Aristolochia californica, California Pipevine, watercolor by Lee McCaffree, © 2016, all rights reserved. This painting by Lee was part of the "Weird, Wild & Wonderful" exhibition.

Aristolochia californica, California Pipevine, watercolor by Lee McCaffree, © 2016, all rights reserved. This painting by Lee was part of the “Weird, Wild & Wonderful” exhibition.

BAGSC member Lee McCaffree will be teaching two botanical art classes in March: one about how to finish a painting; the other about how to critique a work of art (and self-critique your own).

Both classes will be held at the Los Angeles Arboretum, from 9:30 am – 3:30 pm. Each of these important subjects will be conducted in a friendly, supportive, congenial atmosphere. Participants can take one class or both!

Cost: One class: BAGSC members, $100.00/non-members, $120.00Both classes: BAGSC members, $200.00/non-members, $240.00

Maximum number of participants (in each class): 15

Saturday, March 19, 2016 A Painting! What Do You See?

We will investigate ways to critique a work of art. Personal experience shapes what we see. By using different techniques to view paintings the observer will have more ways to analyze with objective eyes. We will use many published works as well as class members’ works to practice these methods. Topics will include subject matter, botanical accuracy, painting skills, light source, color, form and compositional structure, balance and space. We will work cooperatively by sharing ideas to make this a positive experience for each artist to learn about their own work. Class time will include individual opportunities for making improvements on work in progress.

Materials list:

  1. Copies of 2 paintings (not yours) that you like

  2. 2 paintings (of yours), unfinished or finished, to share in critiques

  3. Tracing paper

  4. Your usual art supplies for your paintings, any media

Sunday, March 20, 2016 Completing a Painting

How do you know your art work is finished?  Sometimes it is just a feeling that the painting is finished or something isn’t quite right. Good observation helps one see if a painting needs improvement, whether it is nearly finished or in progress. It is important to keep a freshness and avoid overworking. The artist needs to be objective in looking at their images. We will work with each other to see our work through another’s eye. Questions to consider will include: Where is my focal point? Do I have enough value change? Do the plant parts have volume and perspective? Are they botanically correct? Where has the paint or pencil gone astray either on my plant edges or in the negative space?

Class members will apply these observations to their paintings along with techniques in completing details such as dry brush, washes or corrections. This will include ways to change or clean up places to make your painting details more realistic. After identifying ways to finish your painting(s), there will be time in class to work on these details.

We will complete the process by discussing labeling.
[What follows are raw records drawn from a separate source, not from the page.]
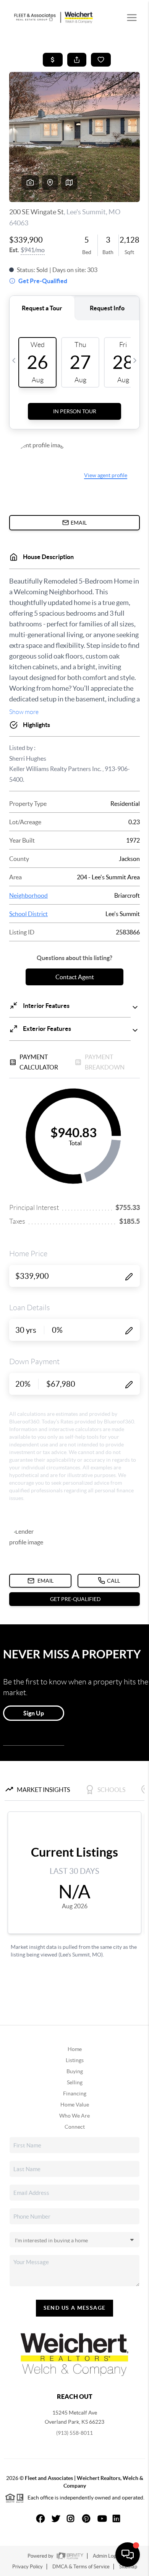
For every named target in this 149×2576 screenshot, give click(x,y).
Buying (74, 2071)
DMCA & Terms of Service (81, 2566)
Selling (75, 2082)
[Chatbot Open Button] (127, 2554)
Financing (74, 2093)
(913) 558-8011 (74, 2433)
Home (75, 2049)
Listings (75, 2060)
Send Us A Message (75, 2308)
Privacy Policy (27, 2566)
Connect (75, 2127)
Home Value (74, 2105)
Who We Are (74, 2116)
We will look at ways to present your piece with mats and frames depending on your intended goal for display.

Please bring the following materials:

  1. 1 or 2 paintings that you want to finish

  2. Usual art supplies in your media choice, including a magnifier

  3. Tracing paper

To Register:

Send checks, made out to BAGSC, in full, to BAGSC Treasurer Janice Sharp. Cancellations up to two weeks before the class date will be charged a $30.00 cancellation fee.

Bring your lunch, or purchase lunch at the Peacock Café, on the Arboretum grounds.

The Los Angeles County Arboretum and Botanic Garden is located at: 301 North Baldwin Ave, Arcadia, CA 91007.

About the instructor:

Lee McCaffree

Lee McCaffree

Lee McCaffree is a botanical illustrator in watercolor. She shares the coordination and implementation of the Filoli Botanical Art Certificate Program and is a primary instructor. She served on the Board of Directors of The American Society of Botanical Artists. She gives regular private classes in the Bay area and instructed at the ASBA Annual meetings and the UC Berkeley Botanical Garden. She supports botanical artists by participating in coordinating teams for art exhibits and jurying.

She began her career in London, England studying under Christabel King of Kew Gardens. She received Medals for showing her “Pinus” series and “Plants in Peril” series at the Royal Horticultural Society exhibitions in London. Her works are in the permanent collections of the Royal Botanic Gardens at Kew Collection, London, the Filoli Florilegium and Hunt Institute of Botanical Documentation; Lee won Best of Show at the Northwest ASBA Exhibition in Portland, OR. Her showings include juried exhibitions at Contemporary Art Center, MOMA-New York; Longwood Gardens; Hunt Institute, Pittsburgh; Seattle Science Center; Flinn Gallery Greenwich, CT; Horticultural Society of New York; Missouri, Chicago, Denver and UC Berkeley Botanical Gardens; Strybing Arboretum, CA; Arizona Desert Museum, New York State Museum; Johnson & Johnson Headquarters; Oakland Museum; Loveland Museum (Colorado); Filoli exhibits and Florilegium; Northern California Society of Botanical Artist’s Alcatraz Florilegium and other venues. She created the poster for the California Native Plant Sale for the East Bay for ten years. Her work is published in Curtis’s Botanical Magazine, England and Today’s Botanical Artist. Her work was included in “Losing Paradise”, an exhibit of endangered species illustrations which traveled throughout the U.S and to the Shirley Sherwood Gallery at Kew Gardens, London. Currently, she is exhibiting in the Weird, Wild and Wonderful Traveling Exhibit from the New York Botanical Gardens.

Lee’s work concentrates on native plants which she hopes will increase their visibility and use in public and private landscaping. Her skill as a botanical artist allows her to focus her creativity on the finest details of each plant she paints. Her enthusiasm inspires her students to develop their own skills and enjoy the creative process.